> What the task requires:
Beginning with the line that holds "Instruction: Open Lifestyle & Health section" and ending with the last line, please repeat the entries exactly and omit the pictures.

▼

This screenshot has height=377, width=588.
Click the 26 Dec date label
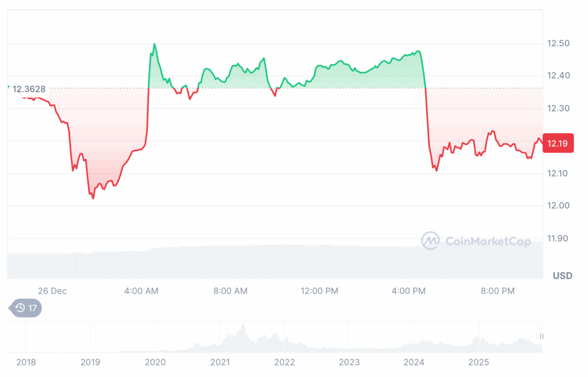[x=52, y=291]
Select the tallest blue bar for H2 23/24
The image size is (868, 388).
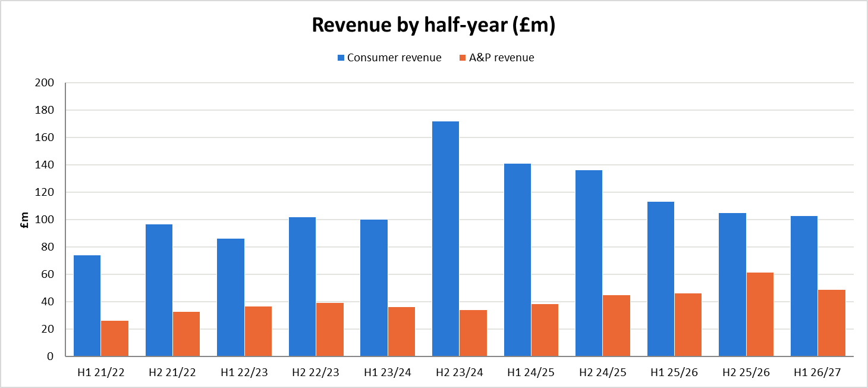coord(445,239)
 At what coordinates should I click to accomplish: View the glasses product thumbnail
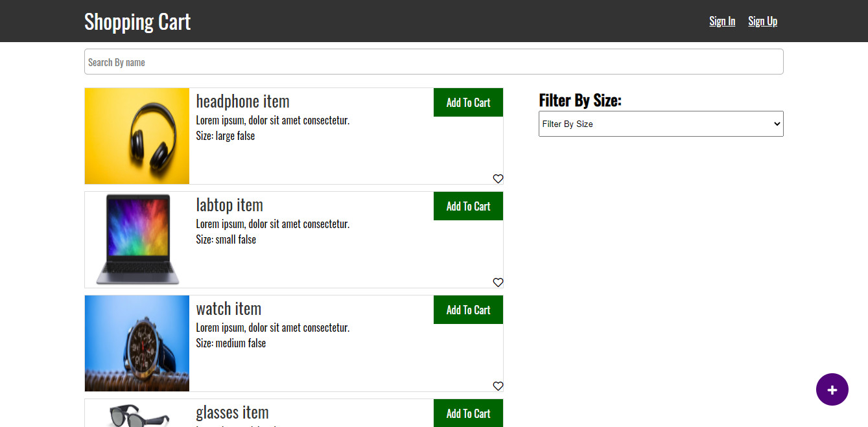(137, 415)
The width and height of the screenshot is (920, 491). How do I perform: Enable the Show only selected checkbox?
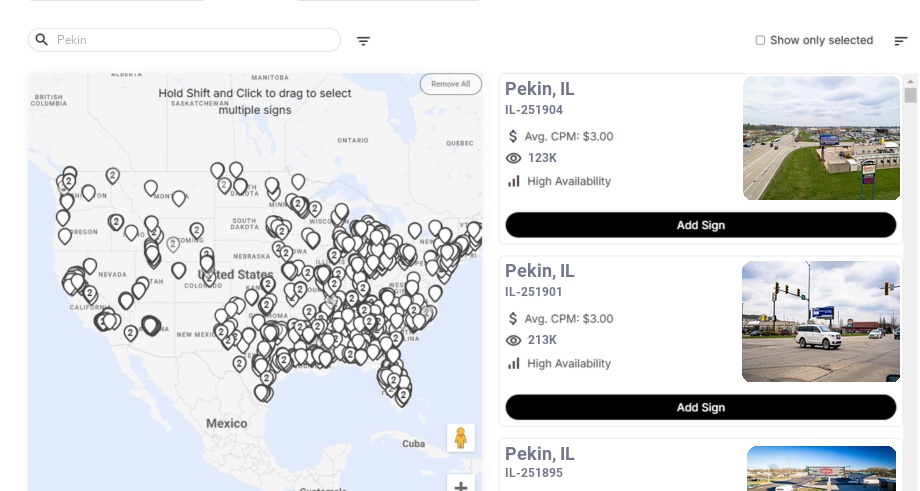coord(760,41)
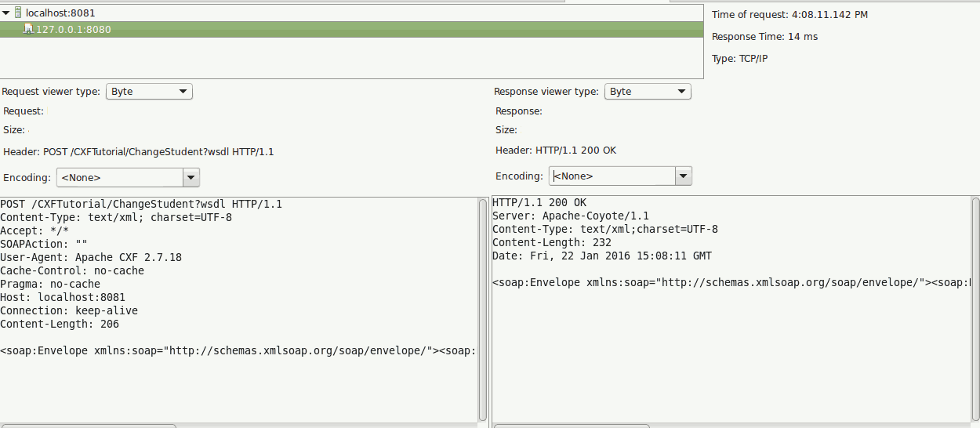The height and width of the screenshot is (428, 980).
Task: Place cursor on the request SOAPAction line
Action: click(44, 244)
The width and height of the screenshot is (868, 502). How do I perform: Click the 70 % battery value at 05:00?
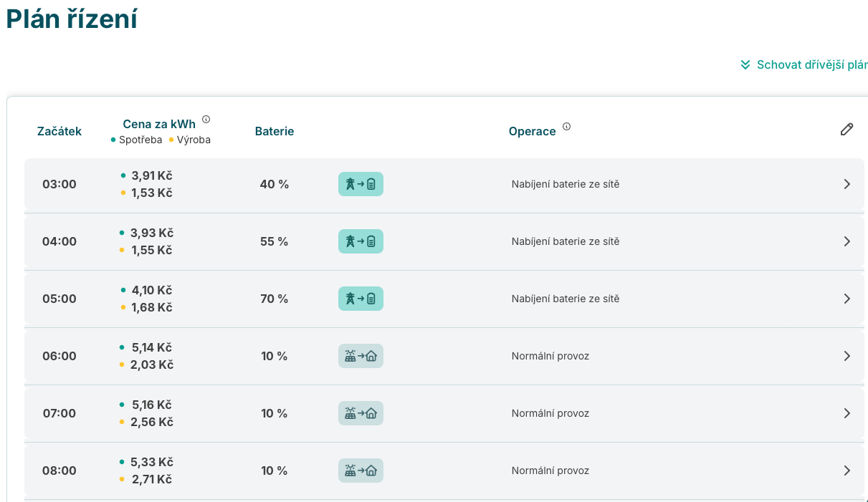274,299
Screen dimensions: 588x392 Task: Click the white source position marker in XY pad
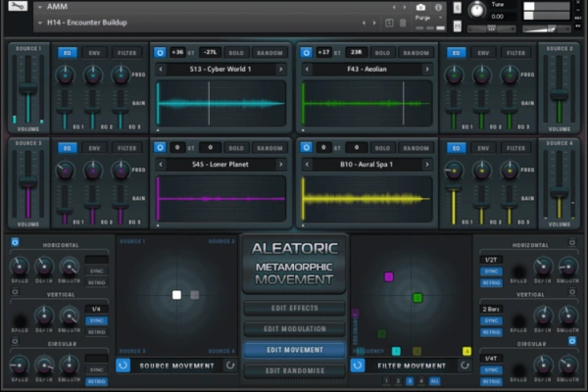[x=176, y=294]
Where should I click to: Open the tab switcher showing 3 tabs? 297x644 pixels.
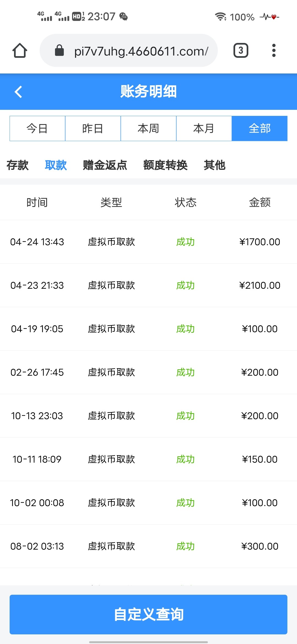[x=241, y=51]
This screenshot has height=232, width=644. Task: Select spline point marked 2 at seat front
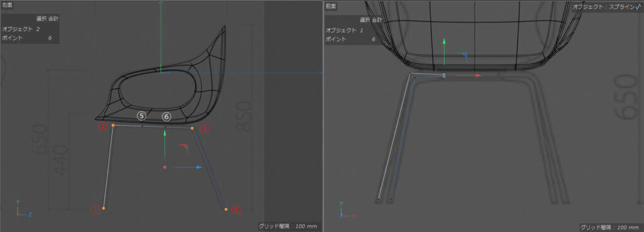pos(113,125)
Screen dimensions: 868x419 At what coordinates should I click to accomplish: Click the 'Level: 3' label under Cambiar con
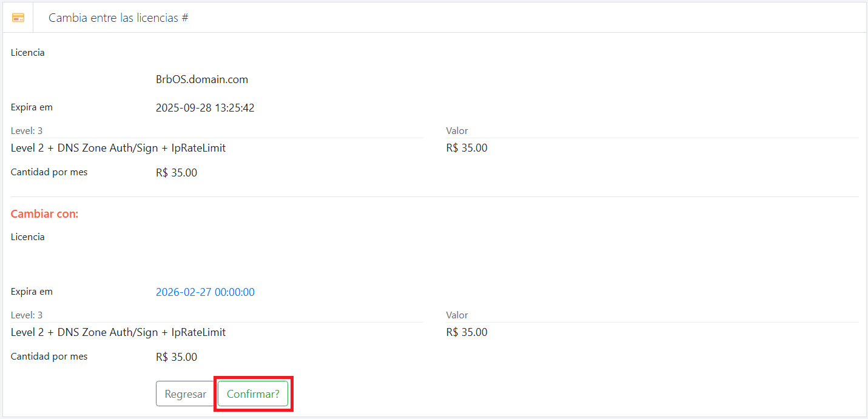coord(27,315)
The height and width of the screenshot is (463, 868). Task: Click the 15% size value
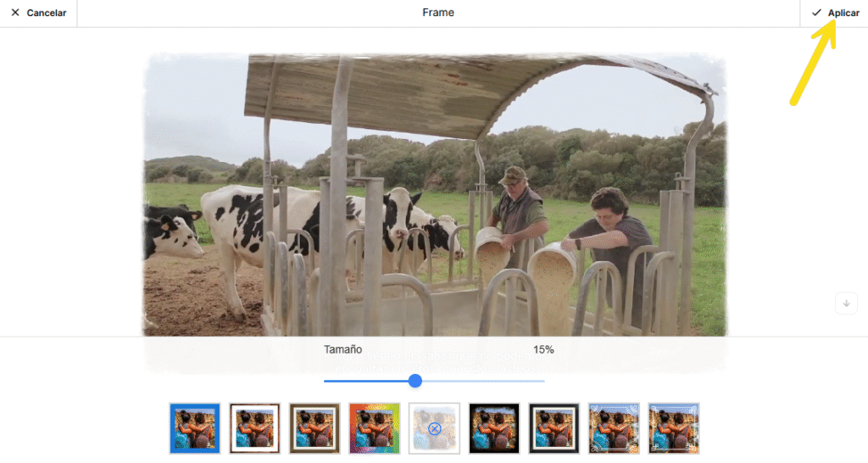(x=543, y=349)
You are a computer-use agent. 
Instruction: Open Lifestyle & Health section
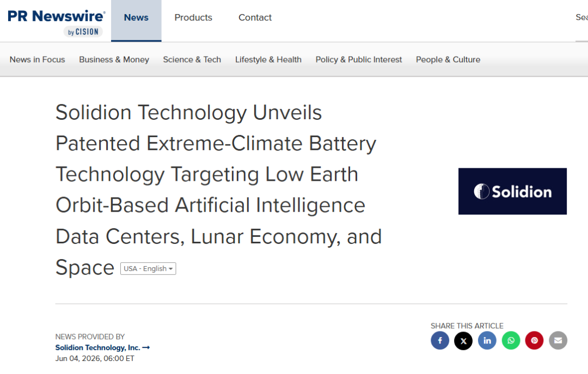coord(268,60)
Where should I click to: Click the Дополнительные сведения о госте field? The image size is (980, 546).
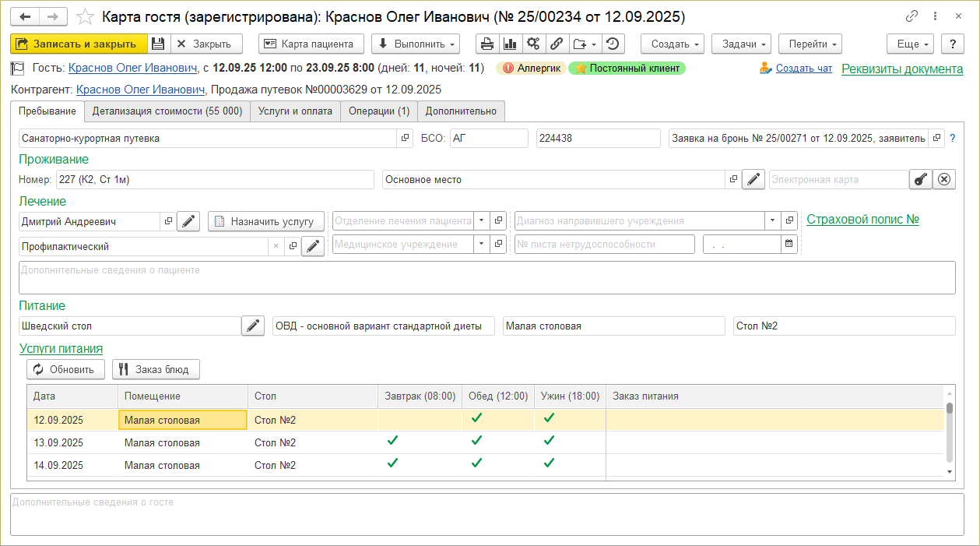click(486, 514)
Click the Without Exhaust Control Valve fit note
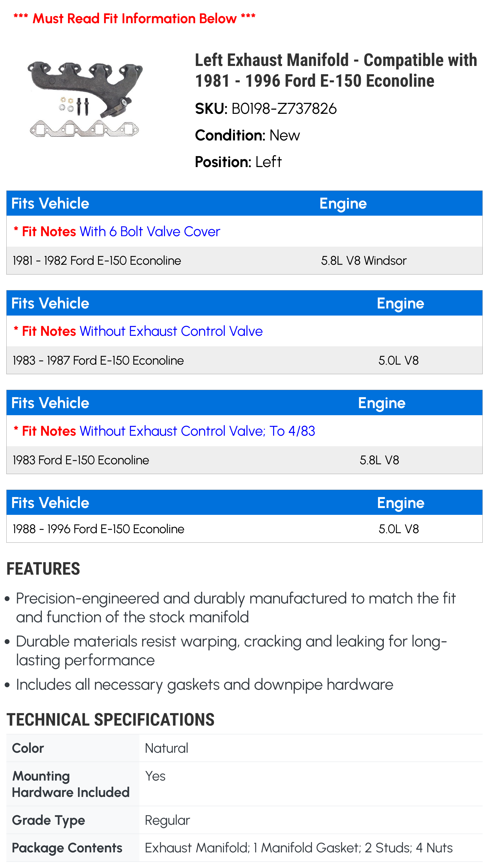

▲

> Response below:
Instruction: Open Lifestyle & Health section
coord(268,60)
Where should I click to: Click the Дополнительные сведения о госте field? The image size is (980, 546).
click(486, 514)
Click the Without Exhaust Control Valve fit note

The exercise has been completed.